**REQUIREMENTS**: Reproduce the records below without any changes, from the line containing "Click the user" through the line containing "Looking at the screenshot, I should (x=107, y=36).", with both of those lines included.

**RECORDS SUPPLIED**:
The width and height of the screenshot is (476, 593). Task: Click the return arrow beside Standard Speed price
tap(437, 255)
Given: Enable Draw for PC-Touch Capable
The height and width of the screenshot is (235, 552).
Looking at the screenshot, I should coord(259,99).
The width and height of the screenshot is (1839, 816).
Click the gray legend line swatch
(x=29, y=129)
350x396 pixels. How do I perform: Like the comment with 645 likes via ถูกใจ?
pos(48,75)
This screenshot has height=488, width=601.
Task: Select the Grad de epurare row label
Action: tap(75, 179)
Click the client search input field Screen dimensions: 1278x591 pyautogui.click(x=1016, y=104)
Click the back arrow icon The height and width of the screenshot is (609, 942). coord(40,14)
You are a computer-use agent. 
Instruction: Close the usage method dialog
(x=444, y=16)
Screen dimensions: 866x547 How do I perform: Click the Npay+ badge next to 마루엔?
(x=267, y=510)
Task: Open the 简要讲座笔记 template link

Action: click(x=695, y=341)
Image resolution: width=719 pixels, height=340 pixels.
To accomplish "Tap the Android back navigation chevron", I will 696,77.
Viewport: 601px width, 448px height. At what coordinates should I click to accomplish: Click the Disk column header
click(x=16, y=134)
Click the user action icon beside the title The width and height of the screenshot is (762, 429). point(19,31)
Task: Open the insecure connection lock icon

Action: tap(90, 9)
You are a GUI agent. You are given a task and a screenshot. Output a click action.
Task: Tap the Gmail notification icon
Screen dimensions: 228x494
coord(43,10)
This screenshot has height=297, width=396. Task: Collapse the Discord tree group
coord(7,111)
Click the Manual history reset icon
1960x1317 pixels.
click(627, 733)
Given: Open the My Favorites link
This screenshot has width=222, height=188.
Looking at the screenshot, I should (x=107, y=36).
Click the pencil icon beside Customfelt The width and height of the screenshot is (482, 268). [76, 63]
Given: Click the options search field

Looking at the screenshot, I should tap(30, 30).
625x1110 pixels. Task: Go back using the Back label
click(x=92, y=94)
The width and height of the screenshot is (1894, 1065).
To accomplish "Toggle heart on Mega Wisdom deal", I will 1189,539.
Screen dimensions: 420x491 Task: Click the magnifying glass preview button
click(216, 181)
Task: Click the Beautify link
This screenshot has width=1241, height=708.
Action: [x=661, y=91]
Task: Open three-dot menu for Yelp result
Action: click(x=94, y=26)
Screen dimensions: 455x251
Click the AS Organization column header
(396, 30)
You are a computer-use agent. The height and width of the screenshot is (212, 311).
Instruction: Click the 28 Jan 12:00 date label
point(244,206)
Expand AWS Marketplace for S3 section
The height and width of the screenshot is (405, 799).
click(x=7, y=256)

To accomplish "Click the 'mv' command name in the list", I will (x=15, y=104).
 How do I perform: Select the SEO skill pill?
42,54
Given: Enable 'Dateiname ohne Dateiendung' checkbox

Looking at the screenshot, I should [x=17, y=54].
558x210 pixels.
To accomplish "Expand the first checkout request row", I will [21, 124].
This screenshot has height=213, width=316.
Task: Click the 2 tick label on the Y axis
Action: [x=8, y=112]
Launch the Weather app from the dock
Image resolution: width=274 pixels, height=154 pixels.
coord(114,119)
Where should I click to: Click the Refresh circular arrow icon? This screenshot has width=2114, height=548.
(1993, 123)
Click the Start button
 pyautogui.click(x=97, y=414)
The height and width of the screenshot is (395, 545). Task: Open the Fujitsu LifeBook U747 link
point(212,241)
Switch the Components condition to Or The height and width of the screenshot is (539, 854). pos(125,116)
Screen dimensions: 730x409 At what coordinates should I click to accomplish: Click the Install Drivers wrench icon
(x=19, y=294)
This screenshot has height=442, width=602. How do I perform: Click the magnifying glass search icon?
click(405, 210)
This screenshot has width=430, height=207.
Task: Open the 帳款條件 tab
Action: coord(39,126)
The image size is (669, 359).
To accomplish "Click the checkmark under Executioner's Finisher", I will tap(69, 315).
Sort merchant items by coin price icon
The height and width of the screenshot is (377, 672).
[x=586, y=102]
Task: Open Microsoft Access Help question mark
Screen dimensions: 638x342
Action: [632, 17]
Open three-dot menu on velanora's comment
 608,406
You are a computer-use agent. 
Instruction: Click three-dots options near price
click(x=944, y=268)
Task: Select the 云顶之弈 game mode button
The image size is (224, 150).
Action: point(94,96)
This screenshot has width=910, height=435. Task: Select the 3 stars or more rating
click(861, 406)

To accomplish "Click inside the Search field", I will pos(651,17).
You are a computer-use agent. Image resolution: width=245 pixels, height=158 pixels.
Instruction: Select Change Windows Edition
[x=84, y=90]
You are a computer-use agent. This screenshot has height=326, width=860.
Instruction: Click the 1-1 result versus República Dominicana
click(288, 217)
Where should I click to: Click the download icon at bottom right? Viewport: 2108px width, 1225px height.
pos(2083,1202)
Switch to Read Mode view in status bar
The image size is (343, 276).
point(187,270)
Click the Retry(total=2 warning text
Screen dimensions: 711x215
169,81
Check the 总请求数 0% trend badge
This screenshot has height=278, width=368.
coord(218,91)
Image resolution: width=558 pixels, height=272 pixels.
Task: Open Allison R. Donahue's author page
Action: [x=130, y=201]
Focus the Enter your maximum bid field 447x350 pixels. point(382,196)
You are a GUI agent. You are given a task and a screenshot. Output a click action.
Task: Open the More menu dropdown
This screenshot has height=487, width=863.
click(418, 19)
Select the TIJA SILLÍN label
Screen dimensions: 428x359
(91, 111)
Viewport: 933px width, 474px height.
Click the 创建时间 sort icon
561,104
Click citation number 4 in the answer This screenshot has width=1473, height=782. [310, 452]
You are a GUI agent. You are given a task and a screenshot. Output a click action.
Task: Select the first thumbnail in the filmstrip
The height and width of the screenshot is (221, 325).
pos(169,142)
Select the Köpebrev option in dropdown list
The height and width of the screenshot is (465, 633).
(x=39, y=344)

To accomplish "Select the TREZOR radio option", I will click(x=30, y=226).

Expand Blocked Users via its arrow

**WRITTEN SOLUTION**:
Click the user action icon beside the title The width and height of the screenshot is (762, 429). point(19,31)
Task: Open the insecure connection lock icon

Action: tap(90, 9)
You are a GUI agent. You are given a task and a screenshot. Output a click action.
Task: Tap the Gmail notification icon
Screen dimensions: 228x494
coord(43,10)
This screenshot has height=297, width=396. Task: Collapse the Discord tree group
coord(7,111)
Click the Manual history reset icon
1960x1317 pixels.
click(627, 733)
Given: Open the My Favorites link
This screenshot has width=222, height=188.
Looking at the screenshot, I should (x=107, y=36).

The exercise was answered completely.